Extract
►

# Batch to rename first part of files in a folder...



## billiehawkins (May 5, 2010)

I would like to rename the first part of each file while keeping the rest intact, using a DOS BATCH file if possible.

On the site, there are others posting something similar, but the problem I am running into is because of the [space] in the filename, and that the filename isn't always the same number of chars.

Examples: 
Rename "C:\test\File Name XYZ_123456.txt" to "C:\test\NewFileName_123456.txt" 
Rename "C:\test\File Name XYZ_123456789.txt" to "C:\test\NewFileName_123456789.txt" 
Rename "C:\test\File Name XYZ_001122334455.txt" to "C:\test\NewFileName_001122334455.txt" 
Rename "C:\test\File Name XYZ_123456abc.txt" to "C:\test\NewFileName_123456abc.txt"

◄

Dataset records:

►

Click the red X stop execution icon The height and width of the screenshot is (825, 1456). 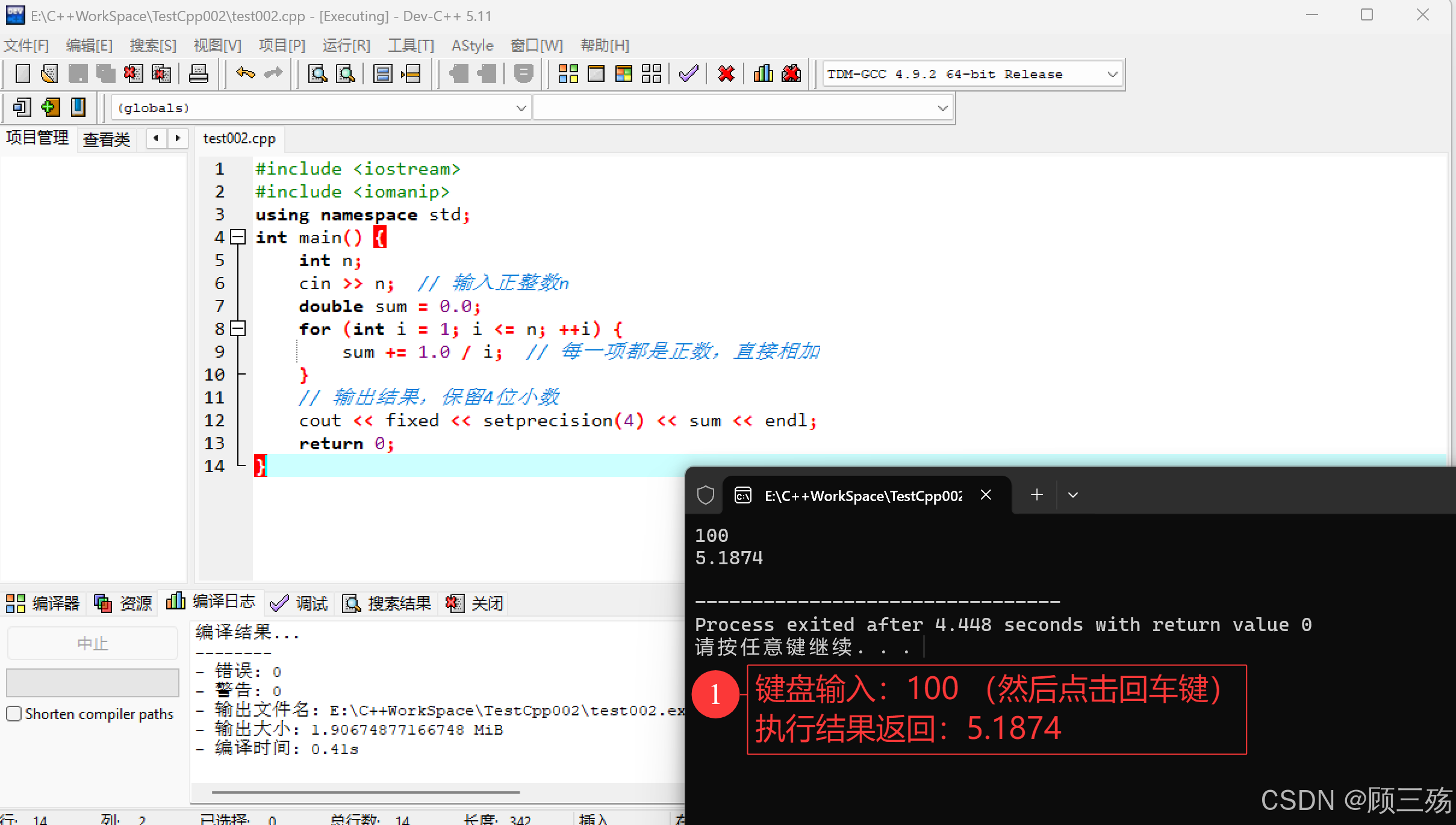(726, 74)
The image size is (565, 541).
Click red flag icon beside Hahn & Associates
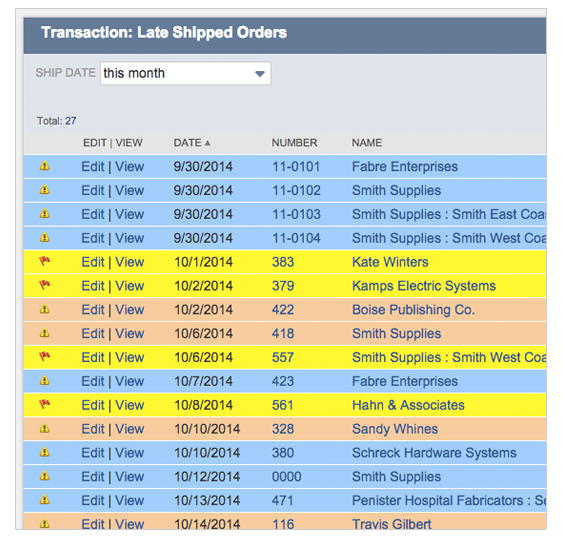(x=44, y=404)
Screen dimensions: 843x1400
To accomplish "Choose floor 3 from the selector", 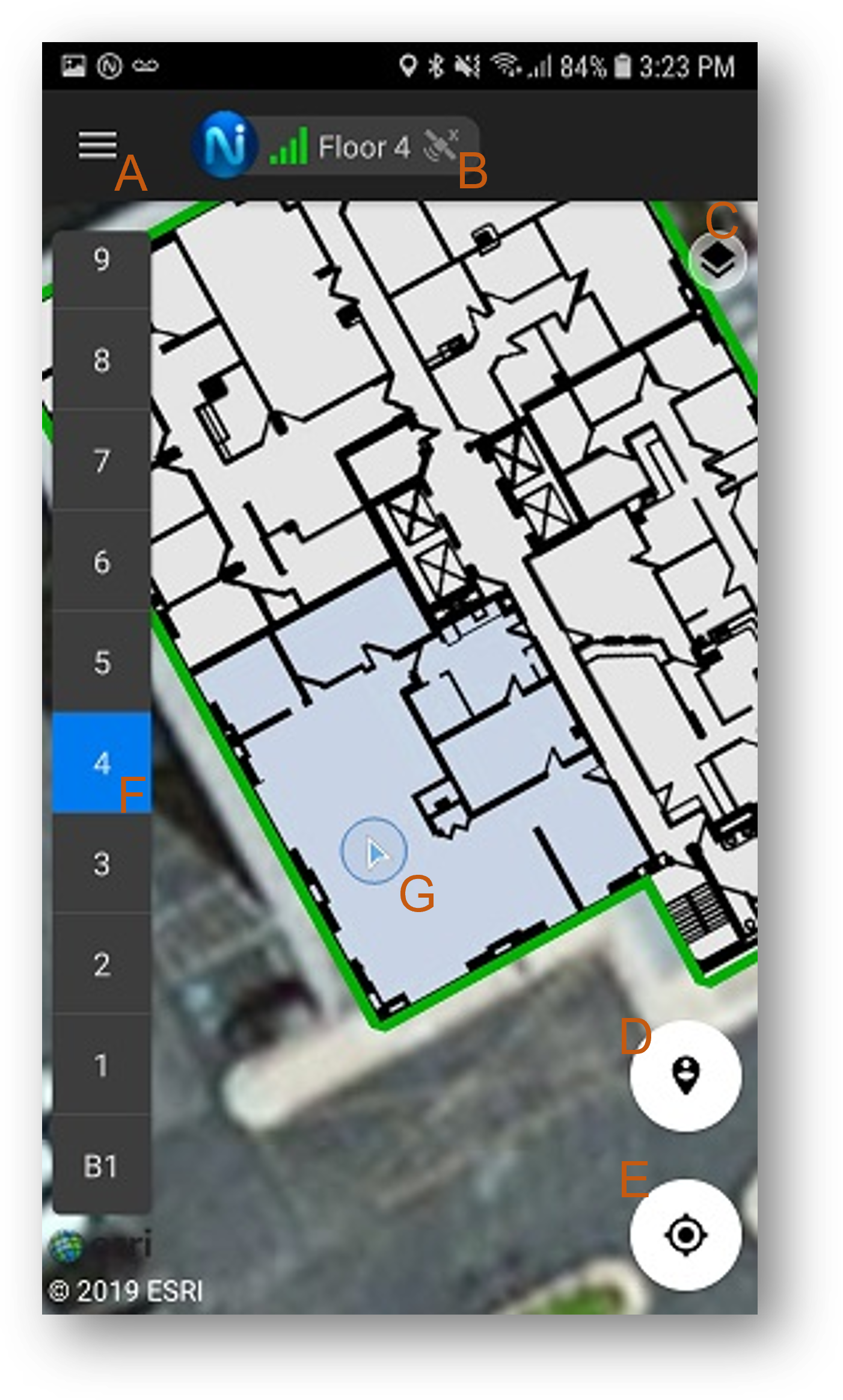I will pos(102,864).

◄

Direction A
Answer these questions about the forum post on renaming files with a batch file:
(i) On what date was the post written?
(ii) Which two features of the filenames does the poster say are causing trouble?
(iii) In the examples, what new text replaces "File Name XYZ" at the start of each filename?
Direction B
Continue the forum post about renaming files with a DOS batch file, starting right after its final rename example.
Nothing in the records is needed here.

Exercise output A
(i) May 5, 2010.
(ii) The filenames contain a space, and they are not always the same number of characters long.
(iii) "NewFileName"

Exercise output B
As you can see, I just need to change the part "File Name XYZ" to "NewFileName"

the DOS command for rename (REN) seems to dislike the spacing. 
When I try: REN File?Name?XYZ_*.txt NewFileName_*.txt

I get: 
Original File of "File Name XYZ_123456.txt" renamed to "NewFileName_Z_123456.txt"

This leads me to think that REN uses positioning.

(note the space - that's the problem I seem to have)

Any Help would be greatly appreciated!


----------



## Squashman (Apr 4, 2003)

Assuming you always want to rename everything before the underscore this will work.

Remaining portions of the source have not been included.